Mya Nyein has a wife, a son, two daughters, and grandchildren. He reportedly owns several parcels of real estate in Yangon, and it is unclear how much time he spends at his Naypyitaw home. 

“I always saw him taking walks at the end of the street before. I’m not sure if he has moved since the coup. I don’t see him or his car anymore,” said a resident of Shwe Kyar Pin ward, who asked to remain anonymous due to security concerns. 

The day after the bombing, three people in civilian clothes, believed to be members of the military council’s security forces, were seen in the vicinity of Mya Nyein’s home.

The house is located just 500m from the NLD’s Naypyitaw office, which is not currently in operation. The military refused to accept the NLD’s victory in the 2020 general election, making widely discredited claims that the party had perpetrated electoral fraud as a pretext for seizing power in February 2021. 

After the 2021 coup d’état, construction work on the NLD office was halted. Members of the military and security forces sometimes occupied the premises and used them as a base for scouting the area, according to residents of Shwe Kyar Pin ward. 

Another recent bombing took place in Naypyitaw, at the Mandalay Paradise Restaurant on Ayeyarwady Road in Zabuthiri Township, on Wednesday evening. The bomb was reportedly planted in a garbage bin at the restaurant, but details of the incident remain unclear. 
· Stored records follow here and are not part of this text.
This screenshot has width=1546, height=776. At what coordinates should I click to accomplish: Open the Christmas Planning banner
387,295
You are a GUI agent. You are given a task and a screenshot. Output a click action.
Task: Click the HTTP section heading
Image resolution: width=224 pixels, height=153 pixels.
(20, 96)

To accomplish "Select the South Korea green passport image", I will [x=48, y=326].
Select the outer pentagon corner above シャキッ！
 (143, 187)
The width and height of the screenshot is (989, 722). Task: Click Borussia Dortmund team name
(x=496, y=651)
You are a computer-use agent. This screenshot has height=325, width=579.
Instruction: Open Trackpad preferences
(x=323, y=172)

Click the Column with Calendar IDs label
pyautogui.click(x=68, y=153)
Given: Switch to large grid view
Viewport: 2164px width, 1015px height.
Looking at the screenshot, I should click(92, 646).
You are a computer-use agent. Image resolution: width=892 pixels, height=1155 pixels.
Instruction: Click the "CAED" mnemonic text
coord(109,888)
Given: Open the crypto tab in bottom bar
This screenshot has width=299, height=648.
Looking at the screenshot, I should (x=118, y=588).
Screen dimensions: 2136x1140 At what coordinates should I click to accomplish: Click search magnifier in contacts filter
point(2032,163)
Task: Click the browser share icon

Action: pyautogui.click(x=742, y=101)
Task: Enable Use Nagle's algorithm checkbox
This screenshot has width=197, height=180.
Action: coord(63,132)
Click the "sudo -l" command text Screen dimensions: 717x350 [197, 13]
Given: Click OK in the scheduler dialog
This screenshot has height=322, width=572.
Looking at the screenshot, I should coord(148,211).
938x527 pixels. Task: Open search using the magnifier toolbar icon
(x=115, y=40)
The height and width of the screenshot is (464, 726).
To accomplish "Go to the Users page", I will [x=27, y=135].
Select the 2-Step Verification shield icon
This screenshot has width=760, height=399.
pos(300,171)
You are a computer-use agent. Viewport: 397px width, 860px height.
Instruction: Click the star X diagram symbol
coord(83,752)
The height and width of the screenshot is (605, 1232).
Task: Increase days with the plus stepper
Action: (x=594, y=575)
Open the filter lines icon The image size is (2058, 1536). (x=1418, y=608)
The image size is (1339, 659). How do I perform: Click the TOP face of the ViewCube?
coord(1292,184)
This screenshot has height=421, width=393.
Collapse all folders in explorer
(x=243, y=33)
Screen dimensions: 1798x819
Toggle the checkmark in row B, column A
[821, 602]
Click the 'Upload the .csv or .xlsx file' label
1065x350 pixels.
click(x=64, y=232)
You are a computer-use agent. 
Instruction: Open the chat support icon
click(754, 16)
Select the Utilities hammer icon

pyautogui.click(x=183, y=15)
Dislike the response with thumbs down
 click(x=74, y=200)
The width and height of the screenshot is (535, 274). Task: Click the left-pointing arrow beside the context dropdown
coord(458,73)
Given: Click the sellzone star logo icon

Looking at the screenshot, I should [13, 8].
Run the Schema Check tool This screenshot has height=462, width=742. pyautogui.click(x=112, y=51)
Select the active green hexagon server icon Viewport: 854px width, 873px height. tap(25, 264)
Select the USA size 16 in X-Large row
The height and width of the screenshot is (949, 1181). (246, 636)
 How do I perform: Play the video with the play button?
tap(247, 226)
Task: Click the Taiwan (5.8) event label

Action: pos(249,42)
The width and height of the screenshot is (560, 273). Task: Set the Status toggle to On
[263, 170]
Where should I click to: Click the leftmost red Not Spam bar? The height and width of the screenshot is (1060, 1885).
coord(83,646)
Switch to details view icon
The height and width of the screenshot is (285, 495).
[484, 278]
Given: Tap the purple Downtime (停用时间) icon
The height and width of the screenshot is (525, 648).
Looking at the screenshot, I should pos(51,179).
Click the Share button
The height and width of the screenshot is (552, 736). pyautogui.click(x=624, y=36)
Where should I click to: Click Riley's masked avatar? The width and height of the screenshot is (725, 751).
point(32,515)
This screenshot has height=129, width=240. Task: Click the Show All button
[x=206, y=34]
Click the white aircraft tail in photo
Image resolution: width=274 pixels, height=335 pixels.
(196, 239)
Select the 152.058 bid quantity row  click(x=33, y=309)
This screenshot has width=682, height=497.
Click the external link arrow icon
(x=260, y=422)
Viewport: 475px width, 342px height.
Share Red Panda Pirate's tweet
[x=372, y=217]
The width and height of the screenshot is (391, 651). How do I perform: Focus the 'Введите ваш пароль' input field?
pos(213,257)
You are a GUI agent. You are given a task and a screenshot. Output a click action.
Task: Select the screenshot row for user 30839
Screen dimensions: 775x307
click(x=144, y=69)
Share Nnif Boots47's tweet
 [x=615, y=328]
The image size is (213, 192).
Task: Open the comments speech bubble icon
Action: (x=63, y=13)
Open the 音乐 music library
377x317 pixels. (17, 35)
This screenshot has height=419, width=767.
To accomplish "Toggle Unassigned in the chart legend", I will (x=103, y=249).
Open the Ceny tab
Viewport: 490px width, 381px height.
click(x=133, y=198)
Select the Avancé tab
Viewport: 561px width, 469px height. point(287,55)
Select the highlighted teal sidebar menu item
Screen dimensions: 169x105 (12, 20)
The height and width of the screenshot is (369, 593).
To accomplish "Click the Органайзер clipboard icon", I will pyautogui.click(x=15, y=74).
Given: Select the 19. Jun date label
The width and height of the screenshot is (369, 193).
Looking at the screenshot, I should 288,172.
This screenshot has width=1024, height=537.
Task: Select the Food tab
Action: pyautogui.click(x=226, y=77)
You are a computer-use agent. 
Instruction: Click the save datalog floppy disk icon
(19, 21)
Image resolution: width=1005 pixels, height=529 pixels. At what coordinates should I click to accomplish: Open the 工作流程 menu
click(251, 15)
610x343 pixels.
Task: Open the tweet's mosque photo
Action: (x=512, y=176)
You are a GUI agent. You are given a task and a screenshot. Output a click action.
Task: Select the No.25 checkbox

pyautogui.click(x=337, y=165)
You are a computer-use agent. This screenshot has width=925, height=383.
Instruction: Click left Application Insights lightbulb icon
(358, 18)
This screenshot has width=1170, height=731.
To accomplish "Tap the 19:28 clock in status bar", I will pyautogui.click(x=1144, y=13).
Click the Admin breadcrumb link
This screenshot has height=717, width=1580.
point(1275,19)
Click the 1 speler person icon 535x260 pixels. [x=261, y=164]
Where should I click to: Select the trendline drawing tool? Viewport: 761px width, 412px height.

Mandalay Paradise Restaurant is owned by Kyaw Myint Hlaing, former director-general of the irrigation department known as a crony businessman with close connections to former president Thein Sein and former military dictator Than Shwe.

Kyaw Myint Hlaing, former director-general of the agriculture and irrigation ministry and owner of the Mandalay Paradise Restaurant, which was bombed this week (Myanmar Now)

Kyaw Myint Hlaing’s wife Sandar Khin is the former deputy minister for culture under the USDP government. 

The home of military council-appointed administrator Tin Khaing, located in the same ward as Mya Nyein’s, was also bombed on the evening of February 4. 

The USDP handed out hundreds of bamboo spikes to their rank-and-file members on February 21 in a so-called “traditional self-defence ritual.”

According to the Sittaung Urban Guerrilla Force, members of the USDP have also received military training and firearms.

In the two years after the coup, the military council became notorious for cracking down violently in response to peaceful protests, and armed resistance rose throughout Myanmar. 

The Sittaung Urban Guerrilla Force originally formed in response to the shooting deaths of protestors by coup leaders. Resistance fighters have found only rare opportunities to carry out actions against the regime in Naypyitaw, where the military council is headquartered and maintains tight security, but remain hopeful that they can have an impact. 

“I want to say we and the people will have our turn again,” the Sittaung Urban Guerrilla Force officer said.